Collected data
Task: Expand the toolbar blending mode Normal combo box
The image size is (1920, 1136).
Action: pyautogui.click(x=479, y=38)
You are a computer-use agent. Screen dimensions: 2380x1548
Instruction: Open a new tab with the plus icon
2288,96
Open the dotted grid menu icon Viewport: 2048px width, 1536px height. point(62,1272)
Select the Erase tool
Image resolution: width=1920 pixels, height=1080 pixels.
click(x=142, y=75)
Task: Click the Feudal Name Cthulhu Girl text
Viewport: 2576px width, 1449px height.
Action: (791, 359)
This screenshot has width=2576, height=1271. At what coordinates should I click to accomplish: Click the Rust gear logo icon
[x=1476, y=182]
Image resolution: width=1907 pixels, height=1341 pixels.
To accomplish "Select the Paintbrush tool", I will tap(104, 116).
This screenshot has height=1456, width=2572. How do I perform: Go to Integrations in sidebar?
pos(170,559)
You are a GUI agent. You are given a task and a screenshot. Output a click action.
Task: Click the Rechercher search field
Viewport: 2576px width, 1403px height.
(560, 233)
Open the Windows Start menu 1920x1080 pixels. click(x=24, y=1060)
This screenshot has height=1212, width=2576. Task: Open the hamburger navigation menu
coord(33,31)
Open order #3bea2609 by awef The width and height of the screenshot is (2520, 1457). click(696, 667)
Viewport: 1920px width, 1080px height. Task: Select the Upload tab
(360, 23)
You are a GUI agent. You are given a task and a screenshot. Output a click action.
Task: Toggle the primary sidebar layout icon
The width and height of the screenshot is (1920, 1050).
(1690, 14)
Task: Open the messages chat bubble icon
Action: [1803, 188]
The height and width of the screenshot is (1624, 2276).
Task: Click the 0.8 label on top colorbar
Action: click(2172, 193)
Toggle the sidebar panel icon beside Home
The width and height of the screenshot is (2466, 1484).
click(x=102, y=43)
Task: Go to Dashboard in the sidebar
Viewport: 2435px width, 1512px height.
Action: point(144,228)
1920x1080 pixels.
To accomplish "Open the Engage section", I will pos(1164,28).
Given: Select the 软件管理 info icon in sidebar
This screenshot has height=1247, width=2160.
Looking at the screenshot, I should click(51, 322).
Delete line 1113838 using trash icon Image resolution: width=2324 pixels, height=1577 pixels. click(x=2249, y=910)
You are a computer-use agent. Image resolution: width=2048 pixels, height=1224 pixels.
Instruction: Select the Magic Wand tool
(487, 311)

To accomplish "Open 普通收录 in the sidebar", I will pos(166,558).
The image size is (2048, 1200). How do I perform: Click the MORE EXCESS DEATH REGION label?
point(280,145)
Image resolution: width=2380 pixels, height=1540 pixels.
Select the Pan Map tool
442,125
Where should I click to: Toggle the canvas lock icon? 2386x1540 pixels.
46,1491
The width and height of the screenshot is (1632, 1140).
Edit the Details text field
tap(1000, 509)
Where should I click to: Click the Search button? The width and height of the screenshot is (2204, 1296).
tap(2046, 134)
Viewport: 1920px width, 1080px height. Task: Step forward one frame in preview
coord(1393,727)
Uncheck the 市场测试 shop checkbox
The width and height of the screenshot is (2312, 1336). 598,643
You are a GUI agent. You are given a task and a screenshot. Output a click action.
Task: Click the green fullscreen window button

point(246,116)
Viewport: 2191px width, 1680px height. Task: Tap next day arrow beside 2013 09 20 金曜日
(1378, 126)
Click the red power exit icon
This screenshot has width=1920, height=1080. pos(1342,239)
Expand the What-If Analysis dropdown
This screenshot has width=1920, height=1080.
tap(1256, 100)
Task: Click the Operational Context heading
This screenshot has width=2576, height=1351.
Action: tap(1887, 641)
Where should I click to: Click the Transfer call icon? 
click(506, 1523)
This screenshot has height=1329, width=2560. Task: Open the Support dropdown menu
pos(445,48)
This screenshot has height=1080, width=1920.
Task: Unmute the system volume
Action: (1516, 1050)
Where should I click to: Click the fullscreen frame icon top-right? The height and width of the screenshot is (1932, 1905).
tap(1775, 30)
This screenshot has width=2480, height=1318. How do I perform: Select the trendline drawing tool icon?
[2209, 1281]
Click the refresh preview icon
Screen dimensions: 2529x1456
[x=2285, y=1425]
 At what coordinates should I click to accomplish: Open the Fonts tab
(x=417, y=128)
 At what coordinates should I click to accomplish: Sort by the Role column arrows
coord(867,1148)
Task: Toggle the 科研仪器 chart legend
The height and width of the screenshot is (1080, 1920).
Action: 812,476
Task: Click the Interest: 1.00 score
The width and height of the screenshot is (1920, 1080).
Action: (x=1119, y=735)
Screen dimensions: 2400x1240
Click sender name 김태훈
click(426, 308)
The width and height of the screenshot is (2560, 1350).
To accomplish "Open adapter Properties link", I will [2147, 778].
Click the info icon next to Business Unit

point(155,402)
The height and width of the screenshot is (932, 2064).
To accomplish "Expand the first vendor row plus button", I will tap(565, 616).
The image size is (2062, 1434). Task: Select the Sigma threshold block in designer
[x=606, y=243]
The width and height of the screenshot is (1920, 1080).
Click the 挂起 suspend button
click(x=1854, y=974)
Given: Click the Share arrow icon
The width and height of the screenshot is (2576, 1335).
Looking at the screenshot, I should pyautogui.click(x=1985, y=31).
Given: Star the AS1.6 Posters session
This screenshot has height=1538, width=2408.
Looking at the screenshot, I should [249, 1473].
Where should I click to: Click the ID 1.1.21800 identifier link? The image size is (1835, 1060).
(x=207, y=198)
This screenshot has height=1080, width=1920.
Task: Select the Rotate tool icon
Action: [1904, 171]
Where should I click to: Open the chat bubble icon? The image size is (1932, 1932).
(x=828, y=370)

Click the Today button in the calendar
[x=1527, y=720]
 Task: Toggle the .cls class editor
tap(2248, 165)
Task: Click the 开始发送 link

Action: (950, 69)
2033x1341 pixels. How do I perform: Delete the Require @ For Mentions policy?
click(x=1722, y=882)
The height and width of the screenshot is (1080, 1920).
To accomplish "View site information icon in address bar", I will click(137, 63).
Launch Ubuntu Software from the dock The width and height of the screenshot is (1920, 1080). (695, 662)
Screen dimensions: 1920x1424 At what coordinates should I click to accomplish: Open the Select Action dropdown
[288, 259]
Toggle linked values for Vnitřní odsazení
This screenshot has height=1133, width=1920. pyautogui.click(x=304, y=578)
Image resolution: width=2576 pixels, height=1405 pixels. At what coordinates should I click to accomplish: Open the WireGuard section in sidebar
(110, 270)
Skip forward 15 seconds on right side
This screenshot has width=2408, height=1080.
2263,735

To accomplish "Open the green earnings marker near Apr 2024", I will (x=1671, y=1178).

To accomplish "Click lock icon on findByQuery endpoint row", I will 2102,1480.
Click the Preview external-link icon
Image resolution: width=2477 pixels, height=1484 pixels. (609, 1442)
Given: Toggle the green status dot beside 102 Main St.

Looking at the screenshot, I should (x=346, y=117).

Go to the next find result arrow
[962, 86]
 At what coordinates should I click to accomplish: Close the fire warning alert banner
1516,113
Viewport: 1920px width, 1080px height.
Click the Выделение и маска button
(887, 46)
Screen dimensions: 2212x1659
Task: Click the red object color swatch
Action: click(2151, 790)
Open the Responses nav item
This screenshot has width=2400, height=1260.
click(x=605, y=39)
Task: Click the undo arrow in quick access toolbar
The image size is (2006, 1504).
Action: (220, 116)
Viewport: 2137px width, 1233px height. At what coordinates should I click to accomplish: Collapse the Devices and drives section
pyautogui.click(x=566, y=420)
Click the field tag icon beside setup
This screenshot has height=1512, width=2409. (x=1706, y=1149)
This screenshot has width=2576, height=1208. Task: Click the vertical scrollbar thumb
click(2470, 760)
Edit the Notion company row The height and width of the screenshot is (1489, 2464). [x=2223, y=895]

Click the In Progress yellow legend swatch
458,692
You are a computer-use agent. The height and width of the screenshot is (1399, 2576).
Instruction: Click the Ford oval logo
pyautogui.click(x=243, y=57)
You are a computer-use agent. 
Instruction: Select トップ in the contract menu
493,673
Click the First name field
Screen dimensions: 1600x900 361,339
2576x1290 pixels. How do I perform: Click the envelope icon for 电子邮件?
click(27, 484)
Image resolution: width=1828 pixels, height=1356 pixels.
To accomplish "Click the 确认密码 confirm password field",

Exercise details - The job here is to find each line above with the word "Expand" and copy it.

Task solution -
Task: Expand the toolbar blending mode Normal combo box
Expand the What-If Analysis dropdown
To accomplish "Expand the first vendor row plus button", I will tap(565, 616).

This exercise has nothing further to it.